El cloro, que mayormente se usa para desinfectar las piscinas, puede afectar nuestra piel si tenemos contacto frecuente con él. Aunque ayuda a mantener el agua limpia, su acción química puede alterar la protección natural de la piel, quitarle humedad y causar molestias.
Cuando la piel está expuesta al cloro, según especialistas pueden ocurrir varias cosas: se debilita su barrera natural, se pierde más agua de lo normal, puede aparecer irritación directa y se alteran los microorganismos que ayudan a mantener la piel sana. Todo esto puede hacer que la piel se vea y se sienta diferente.
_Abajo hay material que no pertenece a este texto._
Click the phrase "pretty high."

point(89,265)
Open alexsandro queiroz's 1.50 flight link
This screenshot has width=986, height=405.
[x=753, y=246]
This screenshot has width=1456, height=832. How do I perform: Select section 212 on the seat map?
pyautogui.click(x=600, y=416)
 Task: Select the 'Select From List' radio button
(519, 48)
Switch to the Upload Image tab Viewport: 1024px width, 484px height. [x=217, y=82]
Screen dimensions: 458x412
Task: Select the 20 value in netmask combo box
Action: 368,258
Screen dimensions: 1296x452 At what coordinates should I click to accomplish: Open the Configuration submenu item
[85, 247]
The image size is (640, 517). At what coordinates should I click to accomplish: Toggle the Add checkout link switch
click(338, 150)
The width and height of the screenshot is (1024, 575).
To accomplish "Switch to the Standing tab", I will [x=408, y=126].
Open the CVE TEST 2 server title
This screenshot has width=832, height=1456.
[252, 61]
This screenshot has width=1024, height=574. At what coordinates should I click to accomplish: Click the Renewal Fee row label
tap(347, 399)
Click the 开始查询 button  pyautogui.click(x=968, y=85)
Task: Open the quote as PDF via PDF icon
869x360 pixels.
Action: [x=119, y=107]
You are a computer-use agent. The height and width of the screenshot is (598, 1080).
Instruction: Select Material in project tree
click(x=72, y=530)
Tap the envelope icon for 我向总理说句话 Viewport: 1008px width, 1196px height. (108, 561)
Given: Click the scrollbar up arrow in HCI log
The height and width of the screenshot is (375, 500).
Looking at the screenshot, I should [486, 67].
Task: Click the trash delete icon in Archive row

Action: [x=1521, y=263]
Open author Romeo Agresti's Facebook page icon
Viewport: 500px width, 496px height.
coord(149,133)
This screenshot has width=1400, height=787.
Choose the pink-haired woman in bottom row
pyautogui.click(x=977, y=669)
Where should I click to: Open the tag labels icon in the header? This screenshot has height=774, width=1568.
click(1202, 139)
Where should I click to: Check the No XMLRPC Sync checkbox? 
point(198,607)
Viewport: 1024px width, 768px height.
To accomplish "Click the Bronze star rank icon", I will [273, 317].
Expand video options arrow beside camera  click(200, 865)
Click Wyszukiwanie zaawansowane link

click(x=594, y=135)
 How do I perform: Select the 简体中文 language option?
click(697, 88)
Los efectos más comunes incluyen piel seca, picazón, enrojecimiento, sensación de tirantez y dermatitis leve. Estos problemas suelen aparecer más en niños, personas que nadan seguido o quienes ya tienen problemas de piel. Además, el cloro puede empeorar condiciones como la dermatitis atópica o seborreica, causar irritación en los pliegues de la piel y molestar en zonas con lesiones o piel sensible.
Para cuidar la piel, recomiendan ducharse al salir de la piscina, usar jabones suaves que no dañen la piel, aplicar crema hidratante después de nadar, evitar permanecer demasiado tiempo dentro del agua y consultar a un dermatólogo si se presentan síntomas de irritación o dolor.
Con simples cuidados antes y después de nadar o de estar en la piscina, como limpiar e hidratar la piel, se puede disfrutar los días de piscina sin dañar la piel. La prevención es la clave para mantenerla saludable, suave y libre de molestias.